Et +1 pour ghoti, un NAS avec du 2,5 pouces, c'est un peu idiot, vu la capacité limitée des disques de cette taille (et leur prix). Autant en prendre un 3,5", quitte à acheter un adaptateur pour le/les disques 2,5" que tu aurais à recycler.

Perso j'ai réussi à ninja mon netgear RDNU2000 à 165€ lors d'une promo (2 slots 3,5" avec CPU atom), j'en suis très content (c'est plus rustique mais tout aussi "full featured" que des NAS plus haut de gamme (genre syno)).

----------

## boozo

 *El_Goretto wrote:*   

> Si tu te sens une âme un peu plus aventureuse, ya une "offre" spéciale pour une bécane de stockage 4 baie à 153€.
> 
> J'aurais pas déjà un home server et un NAS... j'aurais sûrement craqué.
> 
> (...)

 

Hé mais c'est intéressant çà ! Colle tout à fait à mes besoins de solution pérenne de backup - thks  :Very Happy: 

C'est vrai qu'actuellement les gens ont plus d'attentes de "fonctionnalités" multimédia sur les NAS @home actuels mais dont je n'ai à vrai dire que faire personnellement... (i.e. ssh, rsync, 1 ou 2 bricoles en sus è basta - robuste, pas de maintenance, "à l'ancienne" quoi   :Mr. Green:  )

Je regarde depuis quelques temps déjà les syno 212*, RNDU2k et QNAP mais j'avais toujours l'optique de leur coller autre chose dessus (dans cette idée sur un buffalo p.e.) qui m'a un peu freiné mais c'est vrai qu'un freenas pourrait faire l'affaire en alternative...

※ ※ ※

CONSIGNE 1
Redonnez mot pour mot le passage de l'extrait sur les NAS qui commence par « Et +1 pour ghoti, un » et se poursuit jusqu'à « j'aurais sûrement craqué. ».

※ ※ ※

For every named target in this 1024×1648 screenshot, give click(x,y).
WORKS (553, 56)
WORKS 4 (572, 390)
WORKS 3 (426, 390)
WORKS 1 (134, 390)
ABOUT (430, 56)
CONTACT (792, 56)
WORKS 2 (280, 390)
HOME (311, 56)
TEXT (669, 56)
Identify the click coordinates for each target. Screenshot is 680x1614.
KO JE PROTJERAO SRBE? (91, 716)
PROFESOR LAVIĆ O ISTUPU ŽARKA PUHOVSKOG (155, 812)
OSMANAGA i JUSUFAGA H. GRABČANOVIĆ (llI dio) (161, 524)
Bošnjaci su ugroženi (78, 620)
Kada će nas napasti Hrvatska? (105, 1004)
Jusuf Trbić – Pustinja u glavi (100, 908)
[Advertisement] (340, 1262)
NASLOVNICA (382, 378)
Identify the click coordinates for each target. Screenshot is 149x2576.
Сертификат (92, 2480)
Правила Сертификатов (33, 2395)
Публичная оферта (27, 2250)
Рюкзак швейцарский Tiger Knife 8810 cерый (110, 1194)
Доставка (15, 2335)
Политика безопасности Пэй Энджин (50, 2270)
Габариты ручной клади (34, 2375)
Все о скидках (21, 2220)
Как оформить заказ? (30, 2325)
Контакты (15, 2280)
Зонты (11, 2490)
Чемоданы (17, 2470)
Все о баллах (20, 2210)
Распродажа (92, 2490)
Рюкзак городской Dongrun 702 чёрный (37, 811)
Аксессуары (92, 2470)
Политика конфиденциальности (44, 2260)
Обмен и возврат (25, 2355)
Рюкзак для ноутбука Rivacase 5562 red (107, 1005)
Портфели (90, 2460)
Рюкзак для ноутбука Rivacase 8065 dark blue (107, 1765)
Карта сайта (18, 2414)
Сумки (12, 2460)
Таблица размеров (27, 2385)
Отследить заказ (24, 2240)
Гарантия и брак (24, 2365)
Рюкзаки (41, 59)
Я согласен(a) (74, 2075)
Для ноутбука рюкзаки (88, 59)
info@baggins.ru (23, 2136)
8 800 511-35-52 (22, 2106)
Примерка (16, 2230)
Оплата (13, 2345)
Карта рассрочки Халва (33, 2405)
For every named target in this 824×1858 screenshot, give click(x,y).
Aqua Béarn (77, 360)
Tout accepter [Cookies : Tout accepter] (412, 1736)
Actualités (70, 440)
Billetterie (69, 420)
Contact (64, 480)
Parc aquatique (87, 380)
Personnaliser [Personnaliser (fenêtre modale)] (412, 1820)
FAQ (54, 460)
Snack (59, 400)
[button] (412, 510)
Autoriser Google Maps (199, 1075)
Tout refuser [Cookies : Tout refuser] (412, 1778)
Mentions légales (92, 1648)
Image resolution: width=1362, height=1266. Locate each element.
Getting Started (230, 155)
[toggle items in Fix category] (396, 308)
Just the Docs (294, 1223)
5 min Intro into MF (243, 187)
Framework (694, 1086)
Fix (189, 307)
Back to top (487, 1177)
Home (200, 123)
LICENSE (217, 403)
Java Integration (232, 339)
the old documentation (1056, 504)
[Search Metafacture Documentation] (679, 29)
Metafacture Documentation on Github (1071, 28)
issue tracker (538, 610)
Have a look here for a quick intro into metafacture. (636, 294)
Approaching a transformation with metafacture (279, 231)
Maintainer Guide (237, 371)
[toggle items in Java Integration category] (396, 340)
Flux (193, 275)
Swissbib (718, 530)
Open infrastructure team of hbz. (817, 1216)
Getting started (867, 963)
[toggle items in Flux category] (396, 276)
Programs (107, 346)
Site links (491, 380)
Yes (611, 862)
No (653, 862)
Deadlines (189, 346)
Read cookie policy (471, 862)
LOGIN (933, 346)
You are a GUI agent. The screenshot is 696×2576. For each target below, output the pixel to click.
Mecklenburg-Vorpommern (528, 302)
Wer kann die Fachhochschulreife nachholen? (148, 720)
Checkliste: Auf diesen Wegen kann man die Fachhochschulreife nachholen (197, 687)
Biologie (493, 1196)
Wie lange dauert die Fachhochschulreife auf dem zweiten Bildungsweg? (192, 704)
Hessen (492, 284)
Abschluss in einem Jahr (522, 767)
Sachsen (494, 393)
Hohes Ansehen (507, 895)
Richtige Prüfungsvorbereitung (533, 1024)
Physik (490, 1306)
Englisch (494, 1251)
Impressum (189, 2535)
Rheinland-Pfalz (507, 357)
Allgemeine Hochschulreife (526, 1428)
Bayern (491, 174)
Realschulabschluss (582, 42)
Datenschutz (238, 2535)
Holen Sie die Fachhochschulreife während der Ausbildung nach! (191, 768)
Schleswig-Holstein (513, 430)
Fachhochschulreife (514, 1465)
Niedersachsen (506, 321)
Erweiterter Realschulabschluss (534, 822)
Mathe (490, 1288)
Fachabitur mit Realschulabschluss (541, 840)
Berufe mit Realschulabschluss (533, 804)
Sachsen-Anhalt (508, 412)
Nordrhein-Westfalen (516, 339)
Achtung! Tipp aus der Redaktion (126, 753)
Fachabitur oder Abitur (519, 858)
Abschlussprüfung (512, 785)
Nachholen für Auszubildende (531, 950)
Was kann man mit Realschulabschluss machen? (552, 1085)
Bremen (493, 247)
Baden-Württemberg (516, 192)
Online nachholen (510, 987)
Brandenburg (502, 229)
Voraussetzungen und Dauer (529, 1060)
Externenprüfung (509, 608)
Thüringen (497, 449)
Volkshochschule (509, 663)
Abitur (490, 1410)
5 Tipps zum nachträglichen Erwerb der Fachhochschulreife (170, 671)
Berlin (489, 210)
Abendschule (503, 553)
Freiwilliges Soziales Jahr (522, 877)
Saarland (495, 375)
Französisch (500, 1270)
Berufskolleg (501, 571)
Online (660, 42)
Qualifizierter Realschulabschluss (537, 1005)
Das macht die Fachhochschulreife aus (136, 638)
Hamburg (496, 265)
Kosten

※ ※ ※

CONSIGNE 2
Transcrivez à l'identique les lignes présentées, de celle qui contient « Fachhochschulreife (514, 1465) » jusqu'à la dernière, toutes deux comprises.

CORRIGÉ 1
Et +1 pour ghoti, un NAS avec du 2,5 pouces, c'est un peu idiot, vu la capacité limitée des disques de cette taille (et leur prix). Autant en prendre un 3,5", quitte à acheter un adaptateur pour le/les disques 2,5" que tu aurais à recycler.

Perso j'ai réussi à ninja mon netgear RDNU2000 à 165€ lors d'une promo (2 slots 3,5" avec CPU atom), j'en suis très content (c'est plus rustique mais tout aussi "full featured" que des NAS plus haut de gamme (genre syno)).

----------

## boozo

 *El_Goretto wrote:*   

> Si tu te sens une âme un peu plus aventureuse, ya une "offre" spéciale pour une bécane de stockage 4 baie à 153€.
> 
> J'aurais pas déjà un home server et un NAS... j'aurais sûrement craqué.

CORRIGÉ 2
Fachhochschulreife (514, 1465)
Niedersachsen (506, 321)
Erweiterter Realschulabschluss (534, 822)
Mathe (490, 1288)
Fachabitur mit Realschulabschluss (541, 840)
Berufe mit Realschulabschluss (533, 804)
Sachsen-Anhalt (508, 412)
Nordrhein-Westfalen (516, 339)
Achtung! Tipp aus der Redaktion (126, 753)
Fachabitur oder Abitur (519, 858)
Abschlussprüfung (512, 785)
Nachholen für Auszubildende (531, 950)
Was kann man mit Realschulabschluss machen? (552, 1085)
Bremen (493, 247)
Baden-Württemberg (516, 192)
Online nachholen (510, 987)
Brandenburg (502, 229)
Voraussetzungen und Dauer (529, 1060)
Externenprüfung (509, 608)
Thüringen (497, 449)
Volkshochschule (509, 663)
Abitur (490, 1410)
5 Tipps zum nachträglichen Erwerb der Fachhochschulreife (170, 671)
Berlin (489, 210)
Abendschule (503, 553)
Freiwilliges Soziales Jahr (522, 877)
Saarland (495, 375)
Französisch (500, 1270)
Berufskolleg (501, 571)
Online (660, 42)
Qualifizierter Realschulabschluss (537, 1005)
Das macht die Fachhochschulreife aus (136, 638)
Hamburg (496, 265)
Kosten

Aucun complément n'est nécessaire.